P: Quais são os requisitos para o tratamento antidesgaste do gume da garra?

R: O gume da garra é o elemento em contacto direto com o material, estando sujeito a desgaste extremamente severo. A norma exige que o gume seja fabricado em material resistente ao desgaste ou sujeito a tratamento antidesgaste: 1) Revestimento soldado — aplicação de camada de revestimento em ferro fundido de alto cromo ou carboneto de crómio na superfície do gume, com espessura ≥5mm e dureza HRC55~62; 2) Lâminas de desgaste substituíveis — fabricadas em aço-liga resistente ao desgaste (como NM400, NM500), fixadas ao gume do casco por parafusos. Embora o custo inicial das lâminas substituíveis seja mais elevado, a sua substituição e manutenção são mais convenientes, resultando num custo total de ciclo de vida mais baixo.

P: Quais são os pontos críticos da inspeção diária e da manutenção da garra?

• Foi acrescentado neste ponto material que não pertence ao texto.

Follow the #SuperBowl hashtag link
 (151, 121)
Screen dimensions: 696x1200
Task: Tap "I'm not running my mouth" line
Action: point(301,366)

R: Inspeção diária: verificar a abertura e o fecho suaves dos cascos, a ausência de desgaste ou lascas evidentes no gume e a inexistência de ruptura de fio ou desgaste no cabo de aço. Inspeção semanal: verificar o desgaste dos pinos de articulação e das buchas (substituir quando o diâmetro do pino apresentar desgaste superior a 3%), e lubrificar todos os pontos de articulação e rolamentos de polia. Inspeção mensal: verificar a existência de deformação ou trincas na estrutura geral da garra (com especial atenção às articulações dos cascos e às ligações da travessa superior) e a espessura da camada antidesgaste do gume (proceder a soldadura de reparação ou substituição da lâmina quando a espessura for inferior a 40% da espessura original). Semestralmente, realizar ensaio de carga estática e teste do fator de enchimento.